Personal information
- Native name: Արթուր Սամվելի Գևորգյան
- Full name: Artur Samveli Gevorgyan
- Nationality: Armenian
- Born: April 1, 1975 (age 51) Yerevan, Armenian SSR, Soviet Union
- Height: 1.76 m (5 ft 9 in)
- Weight: 60 kg (130 lb)

Sport
- Sport: Boxing
- Weight class: Lightweight

Medal record
European Amateur Championships
| Bronze medal – third place | 1998 Minsk | Lightweight |

= Artur Gevorgyan =

Armenian boxer

Artur Samveli Gevorgyan (Արթուր Սամվելի Գևորգյան, born April 1, 1975) is an Armenian boxer, now based in Los Angeles, California. He is a two-time Olympian who competed at the 1996 Summer Olympics and 2000 Summer Olympics in the lightweight division. Gevorgyan also won a bronze medal at the 1998 European Amateur Boxing Championships. He later turned professional and had a record of 6–2.

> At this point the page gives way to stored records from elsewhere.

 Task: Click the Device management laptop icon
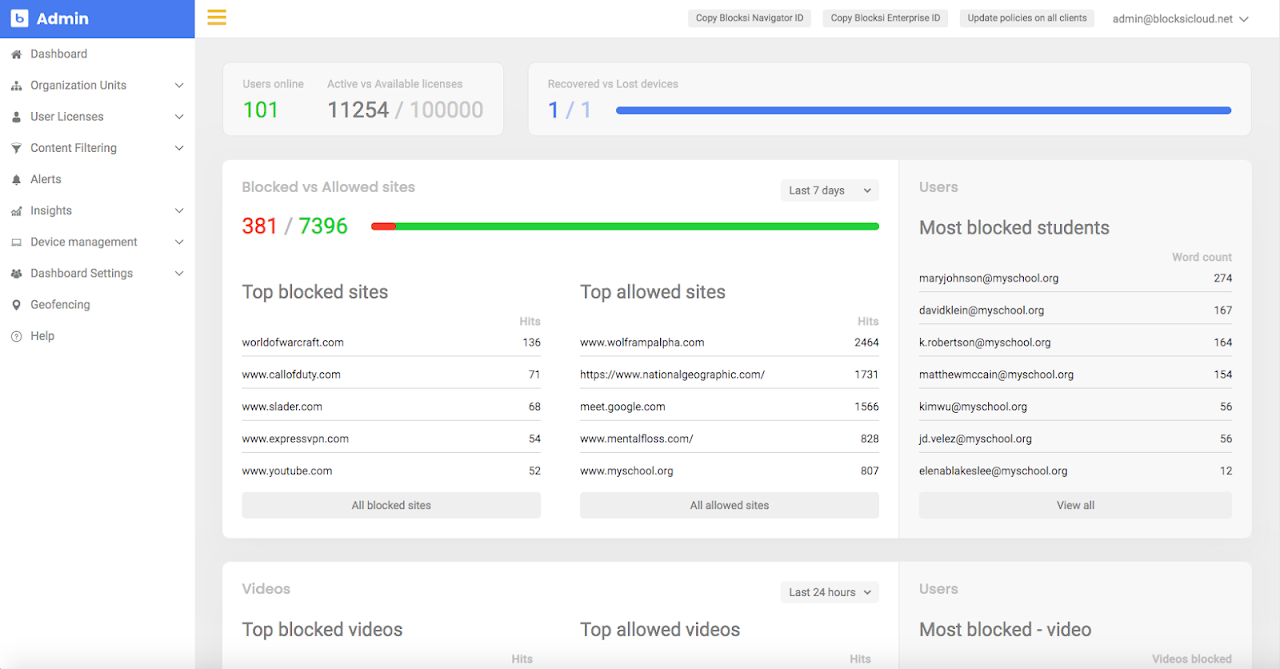tap(16, 242)
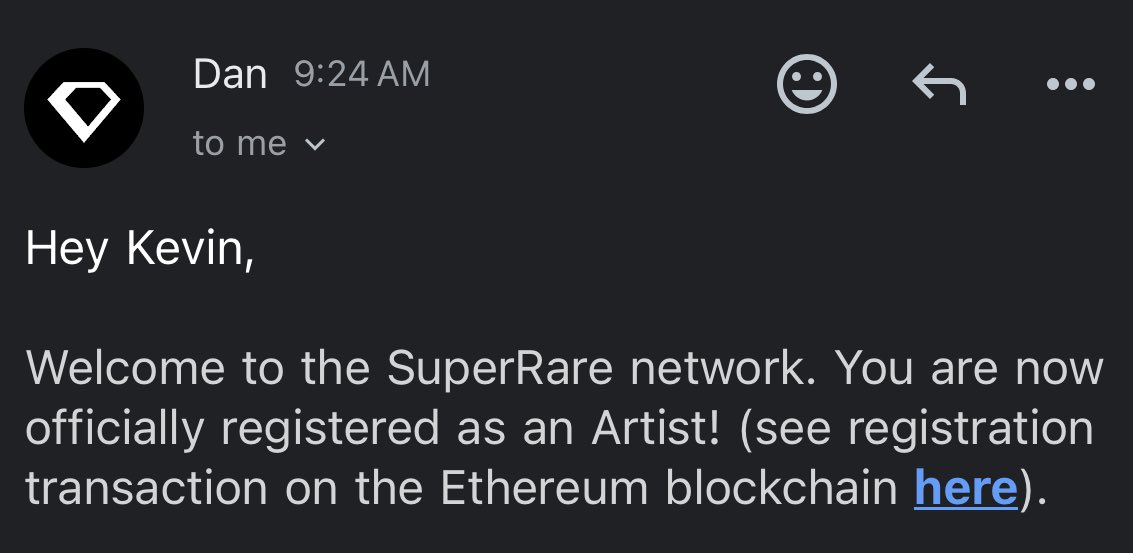Screen dimensions: 1133x553
Task: Open the "here" registration transaction link
Action: (x=965, y=487)
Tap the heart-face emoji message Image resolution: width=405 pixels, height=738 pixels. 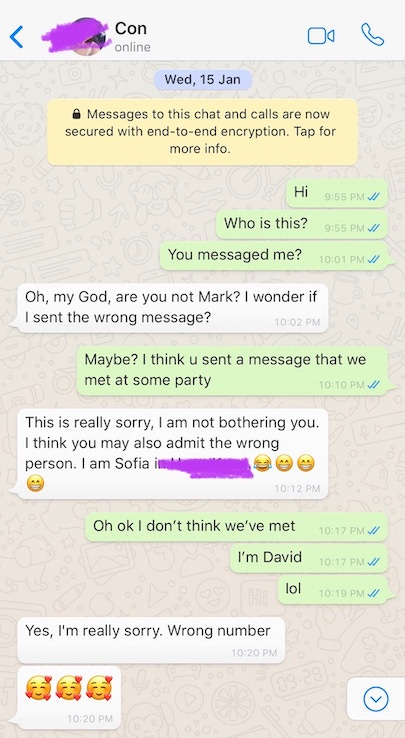pyautogui.click(x=69, y=697)
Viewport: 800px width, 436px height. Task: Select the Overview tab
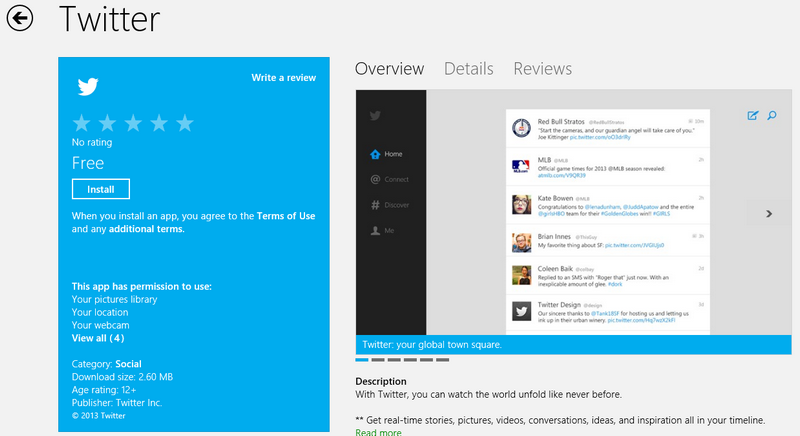tap(389, 69)
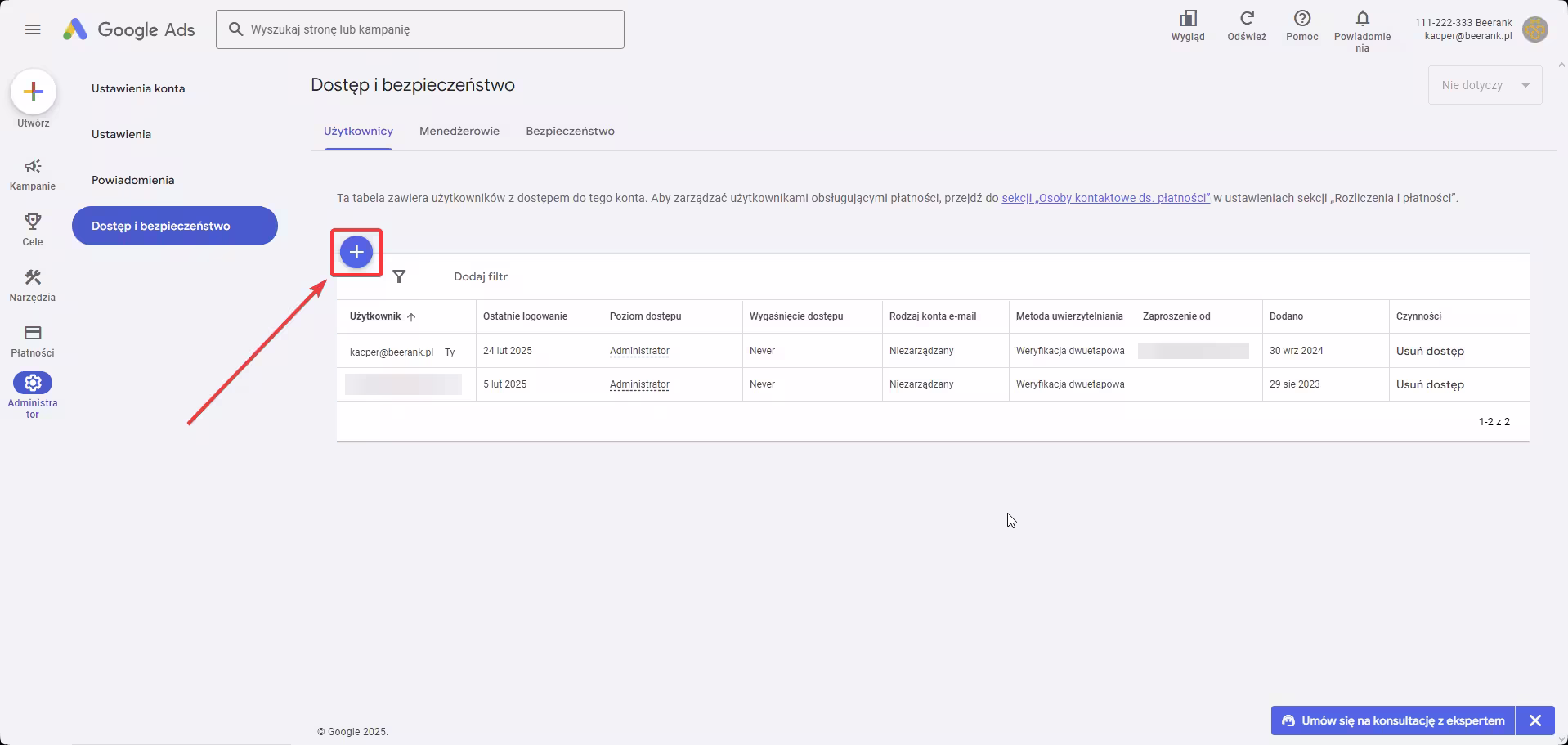Open the hamburger main menu
Screen dimensions: 1568x745
click(33, 29)
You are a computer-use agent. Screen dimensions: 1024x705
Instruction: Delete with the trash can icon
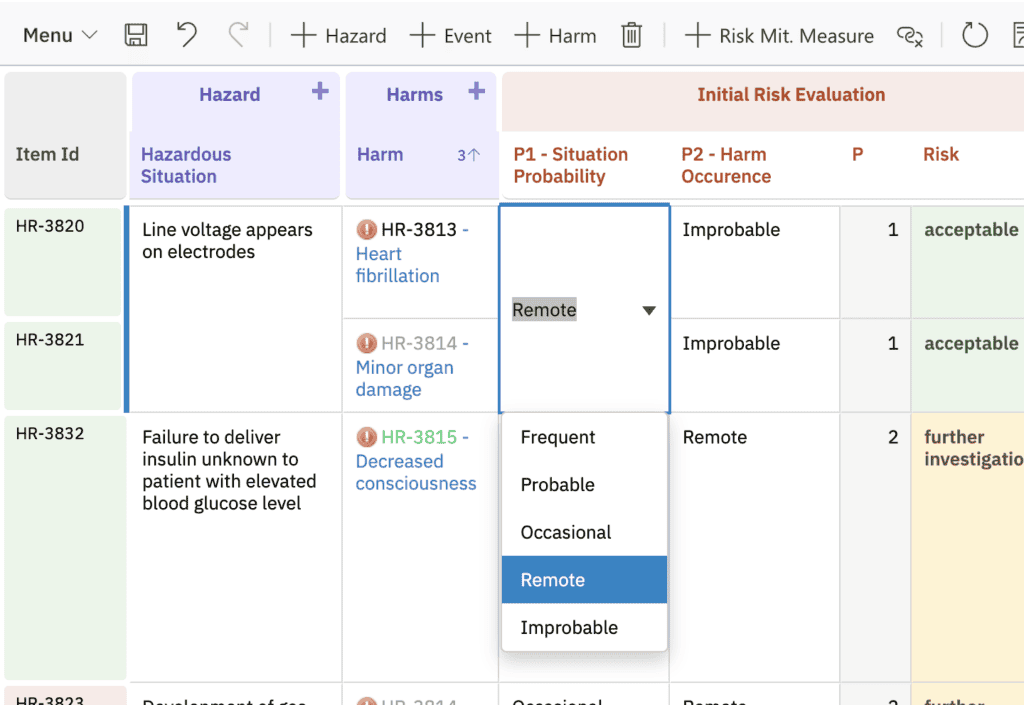click(x=632, y=35)
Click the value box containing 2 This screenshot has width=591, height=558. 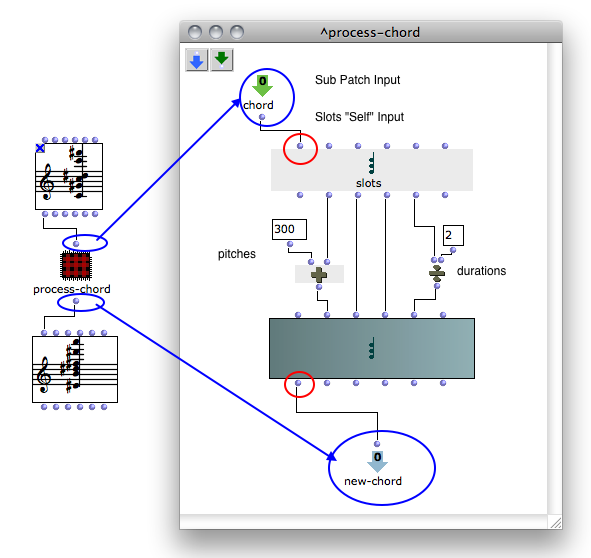(453, 235)
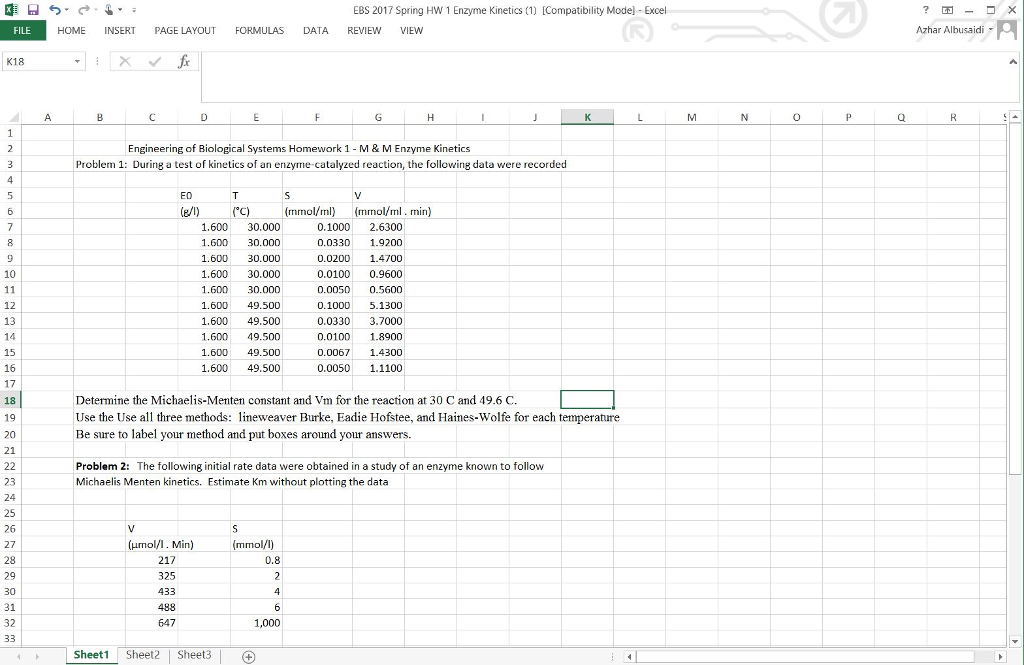The height and width of the screenshot is (665, 1024).
Task: Expand the Name Box dropdown arrow
Action: [x=78, y=62]
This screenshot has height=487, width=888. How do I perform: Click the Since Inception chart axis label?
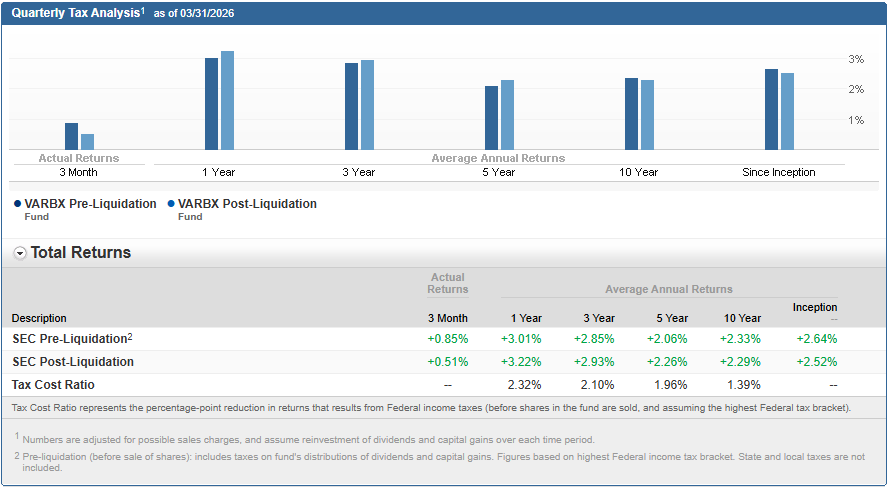point(779,172)
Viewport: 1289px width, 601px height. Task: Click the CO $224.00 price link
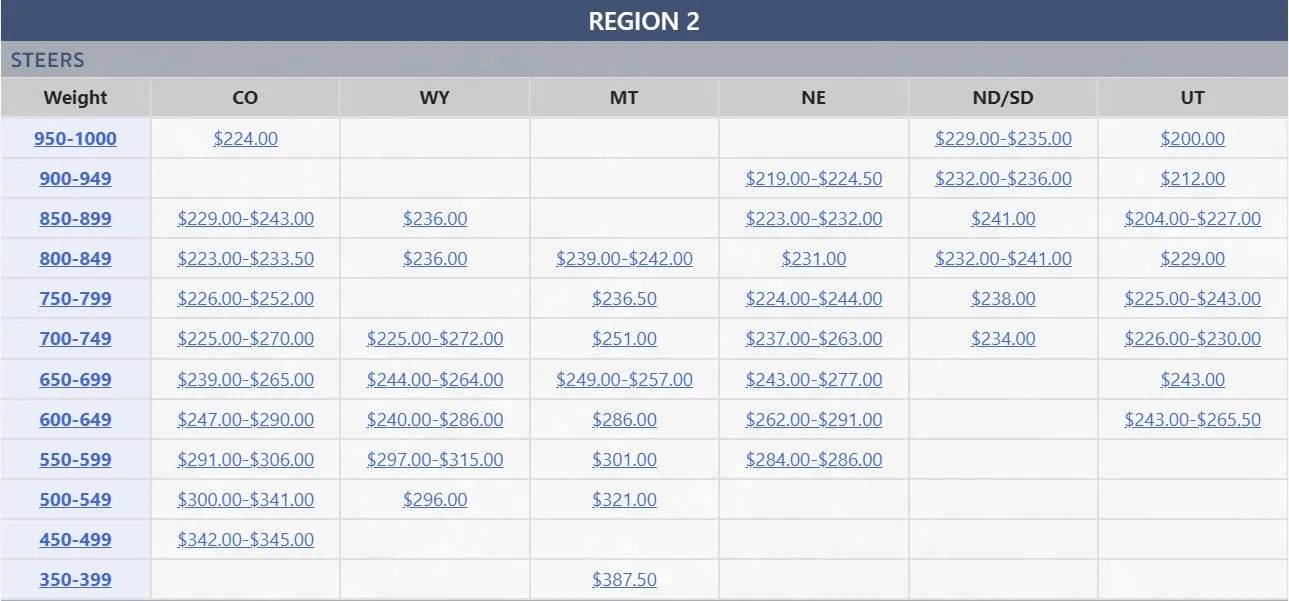tap(245, 139)
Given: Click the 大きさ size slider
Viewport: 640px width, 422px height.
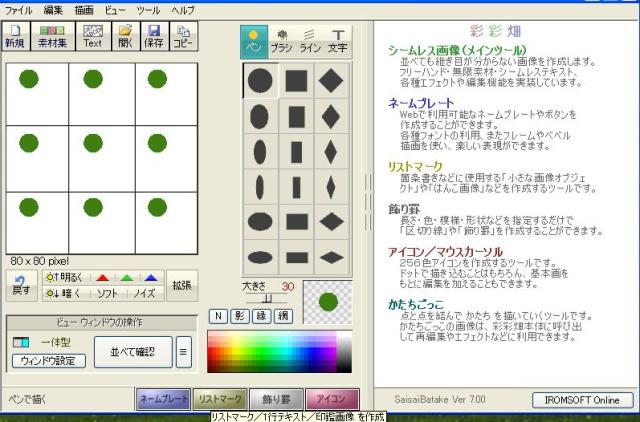Looking at the screenshot, I should pyautogui.click(x=267, y=298).
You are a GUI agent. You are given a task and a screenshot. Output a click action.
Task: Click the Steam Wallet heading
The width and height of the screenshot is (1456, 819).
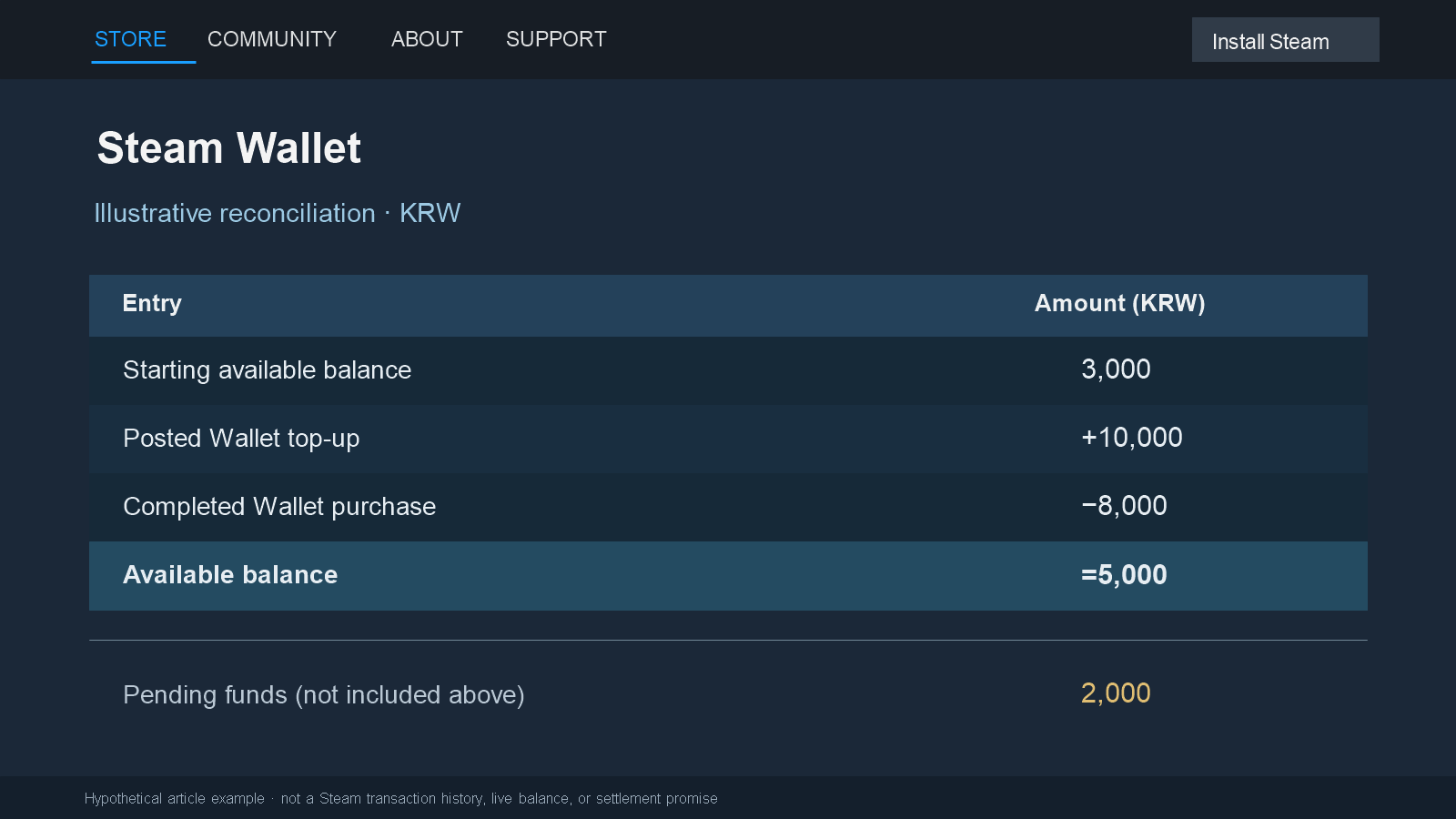pyautogui.click(x=229, y=148)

Since 1987 He has been involved in boxing. In 1989 He became the winner of the Junior Championships of the Union of Soviet Socialist Republics, completing the master of sports norms. In 1994-1996 He served in the Armenian army. In 1996, He graduated from the Yerevan State Institute of Physical Culture. In 1998 his name was registered in the epic book of the Armenian State Institute of Physical Culture. In 2012-2014 He entered and graduated from the Yerevan State University's Master of International Relations Department. He has a diploma qualification.

He had been awarded the title of Master of International Sport.

From 2005 to 2008, He was the deputy head of Davtashen community in Yerevan. On May 18, 2008, he was elected head of Davtashen community. On June 15, 2009, he was appointed head of the Davtashen administrative district of Yerevan ։
He was elected Member of National Assembly in the 2012 and 2017 parliamentary elections:
In 2012, He was awarded the highest award of Yerevan, the gold medal of Yerevan Mayor:
In 2014, He was awarded the National Medal of Honor for the contribution to the development and prosperity of Armenian sport.
In 2013, He was elected the President of the Armenian Boxing Federation.